Senior officials from the ruling CPP and opposition CNRP will meet on Tuesday to negotiate the creation of a “mechanism” for electoral reform, according to statements released by the two parties over the weekend.
The meeting, which will be the first since the government violently suppressed a wave of opposition protests in Phnom Penh in early January, will take place at the Senate at 9 a.m. and focus on advancing a September agreement to create such a mechanism.
“In response to the statement from the CNRP…the CPP sets February 18, 2014, at 9 a.m. as the date for the meeting,” reads the statement from the ruling party, which was released Saturday, a day after the CNRP requested the renewed talks.
Prime Minister Hun Sen in December signed off on a sub-decree establishing a 10-member commission, composed mostly of members of the CPP government, to research electoral reforms. The CNRP at the time described the move as “meaningless.”
The CNRP confirmed in a statement released Sunday that it would attend the meeting on Tuesday in the hope of establishing a joint-party commission to seek out electoral reforms and to peacefully end the political deadlock between the parties.
The CNRP statement specifies two points—“the changing of the composition of the NEC [National Election Committee] and the setting of a date for a new election before the end of the mandate” as examples of electoral reforms the opposition will raise during the meeting.
The last round of formal talks between the parties, which had been set for January 4, were called off by the CNRP after government forces shot dead at least five protesting garment factory workers, injured more than 40, and jailed 23 pending trial for property destruction.
“We need to start searching for a solution to pave the way for top leaders to meet and solve the remaining problems,” senior CPP lawmaker Cheam Yeap said Sunday. “But first, we need to discuss what these reforms will be…and to try somehow to make a mechanism to stop throwing accusations at each other and cursing the NEC.”
Interior Ministry Secretary of State Prum Sokha, who will lead the CPP’s delegation of three, dismissed the idea of a new national election before the one scheduled for mid-2018.
“I think if we talk about a new election before the end of the term, it would mean we nullify the result of the 28th of July, 2013, election,” he said. “How can we do that? And for what?”
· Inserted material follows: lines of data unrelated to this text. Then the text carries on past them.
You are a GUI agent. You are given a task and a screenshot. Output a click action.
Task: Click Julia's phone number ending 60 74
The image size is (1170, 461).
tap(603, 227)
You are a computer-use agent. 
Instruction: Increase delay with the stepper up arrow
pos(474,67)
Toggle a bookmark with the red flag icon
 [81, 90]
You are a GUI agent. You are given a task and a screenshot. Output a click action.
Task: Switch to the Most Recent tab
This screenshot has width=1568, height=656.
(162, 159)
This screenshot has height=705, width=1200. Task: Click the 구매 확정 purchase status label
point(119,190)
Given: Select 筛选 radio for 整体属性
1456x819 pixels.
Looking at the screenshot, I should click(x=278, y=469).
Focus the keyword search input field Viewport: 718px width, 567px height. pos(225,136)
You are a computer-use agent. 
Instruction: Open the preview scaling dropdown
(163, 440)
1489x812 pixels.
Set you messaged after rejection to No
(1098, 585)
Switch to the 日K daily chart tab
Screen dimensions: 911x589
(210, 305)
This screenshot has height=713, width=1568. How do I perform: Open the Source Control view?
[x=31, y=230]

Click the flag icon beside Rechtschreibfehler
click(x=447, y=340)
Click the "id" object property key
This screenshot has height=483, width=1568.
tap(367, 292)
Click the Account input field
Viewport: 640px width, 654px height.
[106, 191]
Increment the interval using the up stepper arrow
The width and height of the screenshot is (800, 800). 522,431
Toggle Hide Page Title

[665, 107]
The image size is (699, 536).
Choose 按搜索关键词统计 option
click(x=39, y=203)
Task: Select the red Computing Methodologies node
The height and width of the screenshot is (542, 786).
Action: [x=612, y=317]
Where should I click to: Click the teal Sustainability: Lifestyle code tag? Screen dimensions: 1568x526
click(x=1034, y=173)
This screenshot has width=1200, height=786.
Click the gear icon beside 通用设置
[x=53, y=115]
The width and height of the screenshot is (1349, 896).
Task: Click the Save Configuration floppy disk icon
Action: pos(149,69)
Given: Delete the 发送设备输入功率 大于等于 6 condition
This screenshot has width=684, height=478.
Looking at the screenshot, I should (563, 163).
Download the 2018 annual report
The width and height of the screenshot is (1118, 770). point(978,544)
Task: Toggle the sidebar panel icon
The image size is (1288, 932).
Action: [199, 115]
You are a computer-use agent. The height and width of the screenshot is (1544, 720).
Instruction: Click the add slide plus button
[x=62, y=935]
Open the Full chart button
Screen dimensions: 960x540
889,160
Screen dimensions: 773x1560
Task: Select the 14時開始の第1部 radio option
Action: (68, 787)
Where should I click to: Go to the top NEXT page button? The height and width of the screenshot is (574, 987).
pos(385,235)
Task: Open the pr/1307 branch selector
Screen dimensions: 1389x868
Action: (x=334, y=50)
Opposition chief whip Son Chhay, who will be one of the CNRP’s three representatives at the meeting, said that the CNRP delegation would head to the meeting with an open mind.
“We continue to demand an investigation and re-election, but the party’s leaders have said that this [electoral reform] is a separate issue. The CPP were trying to go ahead with reforms on their own, but they would never be able to do it without the CNRP,” Mr. Chhay said.